### [Excerpt to read]
Wisdom of Solomon 13:1

Deuterocanon

1 For all people who were ignorant of God were foolish by nature; and they were unable from the good things that are seen to know the one who exists, nor did they recognize the artisan while paying heed to his works; 2 but they supposed that either fire or wind or swift air, or the circle of the stars, or turbulent water, or the luminaries of heaven were the gods that rule the world. 3 If through delight in the beauty of these things people assumed them to be gods, let them know how much better than these is their Lord, for the author of beauty created them.

### [Stated problem A]
From the Wisdom of Solomon passage above, copy the part that opens with the words containing "Wisdom of Solomon" and closes with "beauty created them.".
### [Stated problem B]
Based on the Wisdom of Solomon passage, mark each statement yes or no, and quote the words that decide it: (i) People who were ignorant of God were foolish by nature. (ii) Some people supposed that fire or wind were the gods that rule the world. (iii) The beautiful things people took for gods had no maker.
### [Stated problem C]
According to the Wisdom of Solomon passage, why should people who took beautiful things for gods know that their Lord is much better than those things?

### [Dataset section]
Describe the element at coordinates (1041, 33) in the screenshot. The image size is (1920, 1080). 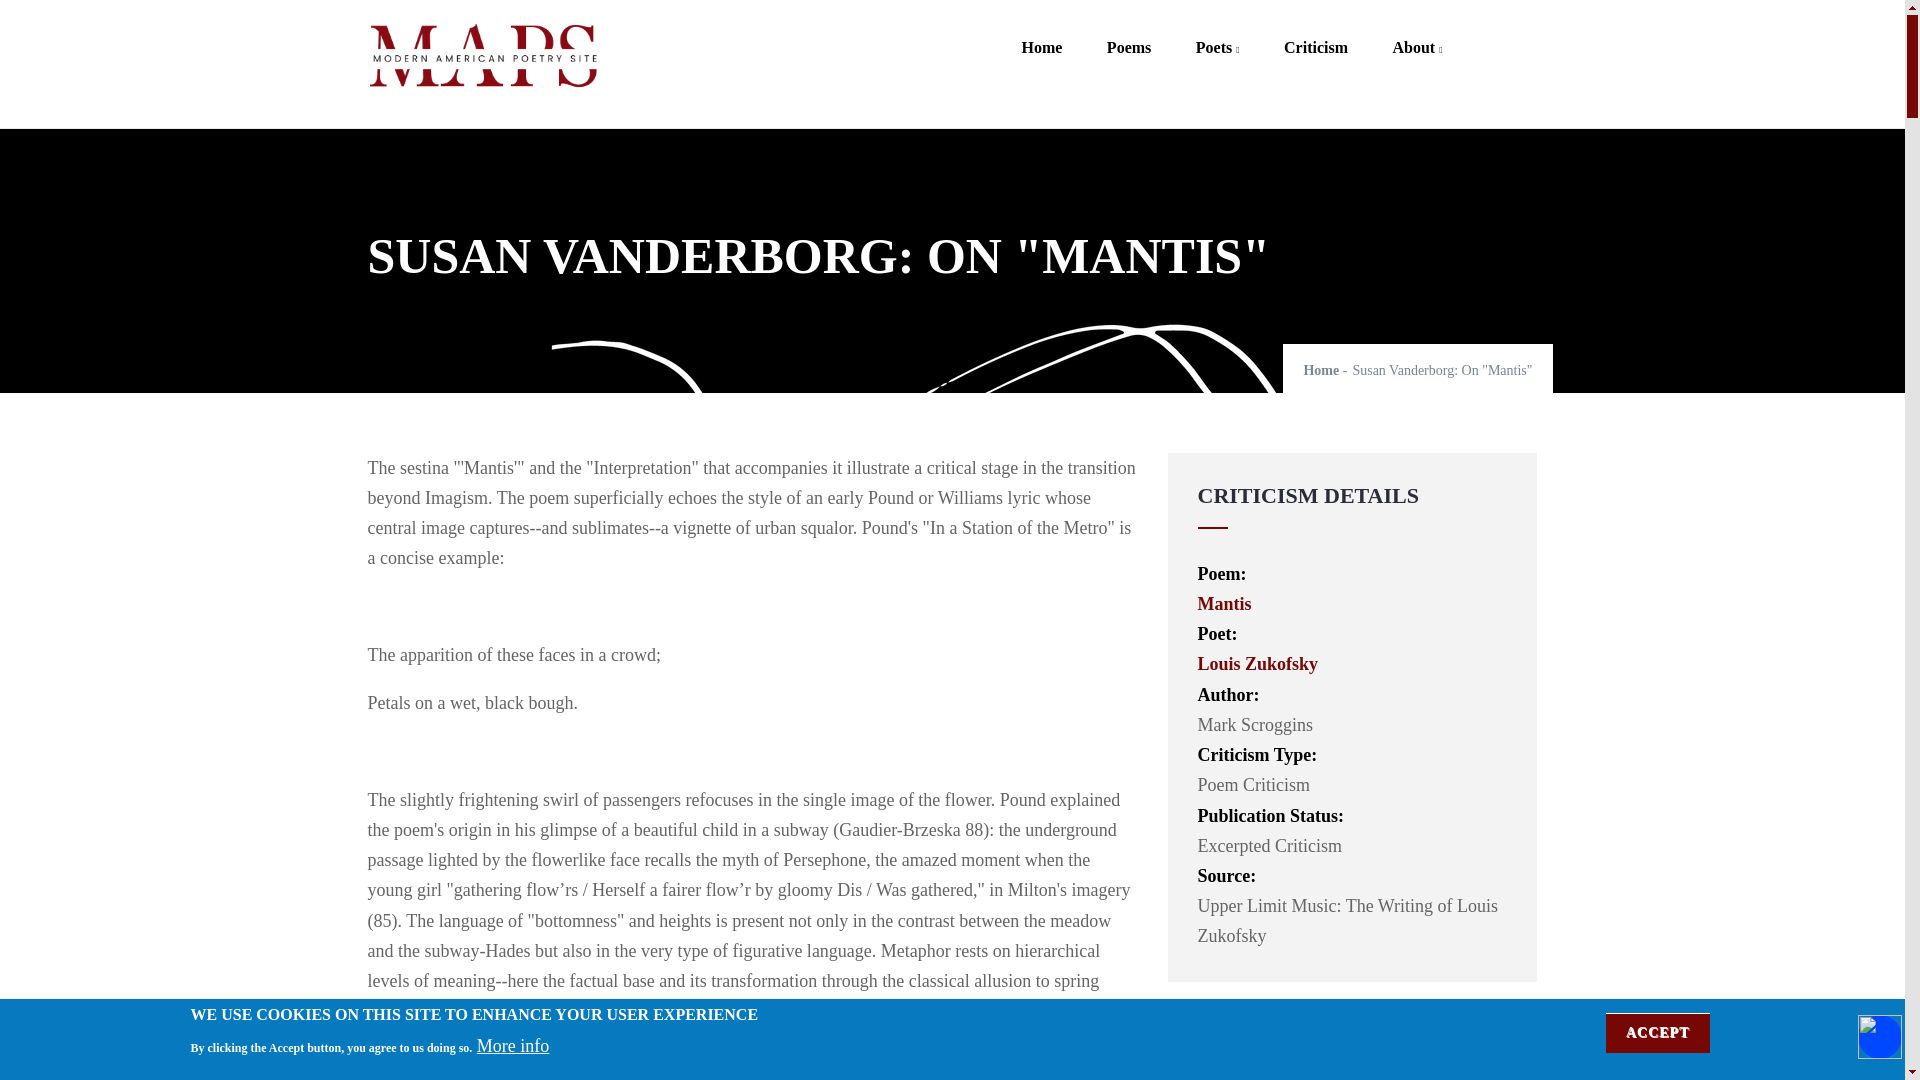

### [Worked solution A]
Wisdom of Solomon 13:1

Deuterocanon

1 For all people who were ignorant of God were foolish by nature; and they were unable from the good things that are seen to know the one who exists, nor did they recognize the artisan while paying heed to his works; 2 but they supposed that either fire or wind or swift air, or the circle of the stars, or turbulent water, or the luminaries of heaven were the gods that rule the world. 3 If through delight in the beauty of these things people assumed them to be gods, let them know how much better than these is their Lord, for the author of beauty created them.

### [Worked solution B]
(i) Yes: "For all people who were ignorant of God were foolish by nature"
(ii) Yes: "they supposed that either fire or wind or swift air, or the circle of the stars, or turbulent water, or the luminaries of heaven were the gods that rule the world"
(iii) No: "for the author of beauty created them"

### [Worked solution C]
The Lord is the author of beauty, and he created those things.